SoftBankGroup Corp, which has backed Delhivery, Paytm and Ola, made investments totaling only about $3.14 billion across its two primary funding vehicles in the 2022-2023 financial year–a significant reduction from $44.26 billion invested in the year prior.

The Japanese investment holding company also reported a record loss of $32 billion (4.3 trillion Japanese yen) across SoftBank Vision Fund I and SoftBank Vision Fund II, wider than the earlier loss of 2.55 trillion Japanese yen, as tech startups struggle through yet another difficult year.

And yet, SoftBank is looking to accelerate its investments with a focus on artificial intelligence, company executives said during an earnings call Thursday, contrasting CEO Masayoshi Son’s earlier assertion that the firm would temper its investments in privately held companies.

“From a defence-only year to an offence year, we need to look from internal factors to external factors. The space of generative AI has been growing exponentially and we are all in for the use of generative AI,” said Yoshimitsu Goto, CFO and CISO at SoftBank Group Corp. 

He added that this was a part of Son’s vision for a while now and that he had been closely working with British semiconductor and software design company Arm to scope out opportunities in the space. 

“In the last six months a lot of services and products launched in the market–what kind of businesses can we create from those opportunities–is what we are working on,” said Goto.

The SVF I and SVF II investment vehicles recorded contrasting performances based on their portfolio mix.

SVF I, founded in 2017, registered $101.0 billion in cumulative returns on $89.6 billion of total investments. The gross gain for the fund stood at $11.4 billion, attributed to a rise in the share prices of publicly listed portfolio companies including DiDi, Coupang and DoorDash. 

Goto said both Delhivery and Paytm helped SVF I realise good returns.

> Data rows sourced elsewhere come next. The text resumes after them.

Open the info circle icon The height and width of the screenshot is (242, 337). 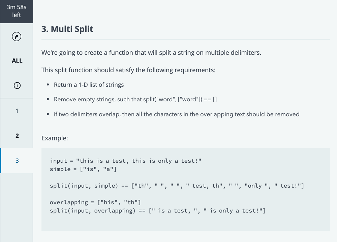pos(17,85)
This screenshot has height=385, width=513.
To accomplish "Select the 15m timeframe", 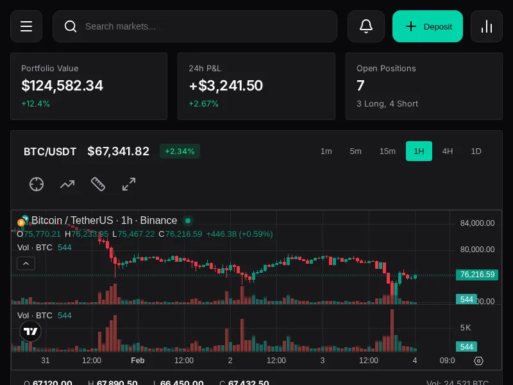I will (387, 151).
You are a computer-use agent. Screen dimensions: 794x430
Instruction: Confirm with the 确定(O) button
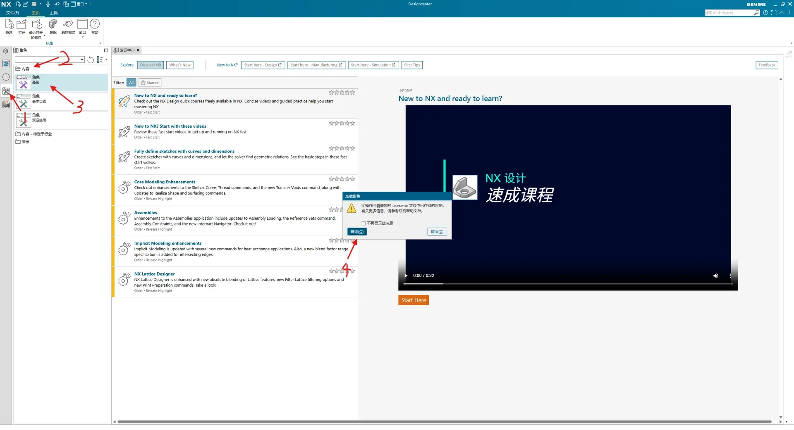pyautogui.click(x=357, y=232)
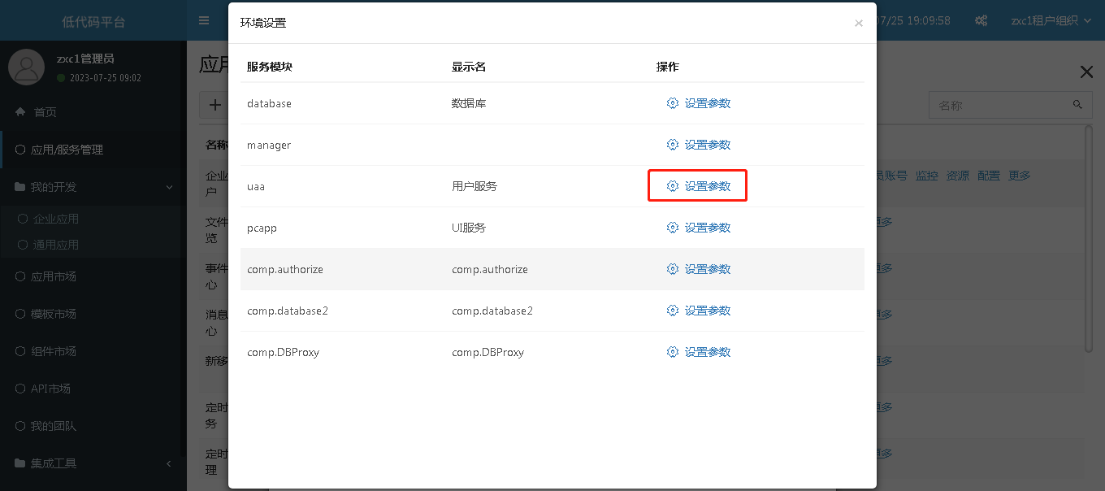Screen dimensions: 1105x491
Task: Go to 首页 in the sidebar
Action: (x=45, y=112)

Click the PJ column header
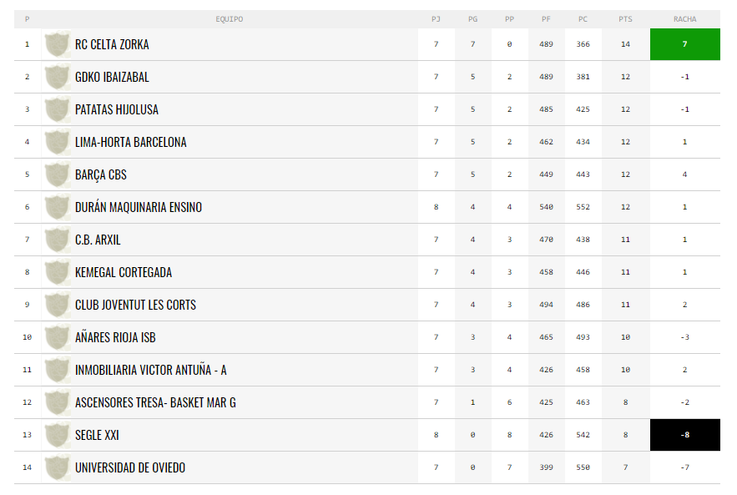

The fund’s publicly listed portfolio in India includes Paytm’s parent entity One 97 Communications, Delhivery, PolicyBazaar’s parent company PB Fintech, and Zomato.

Earlier in the day, SoftBank sold a 2% stake in Paytm through an open market deal. 

SVF II, founded in 2019, registered $31.9 billion in cumulative returns on overall investments of $50.2 billion, with a gross loss of $18.3 billion for the fiscal year ended March 31, 2023.

Its portfolio in India includes Swiggy, CARS24, ElasticRun, MindTickle, Icertis, Eruditus, OfBusiness, InMobi, and JusPay. 

Overall, SoftBank Vision Funds registered a loss of 5,322,265 million Yen, of which ¥1,127,949 million was

attributable to third-party interests.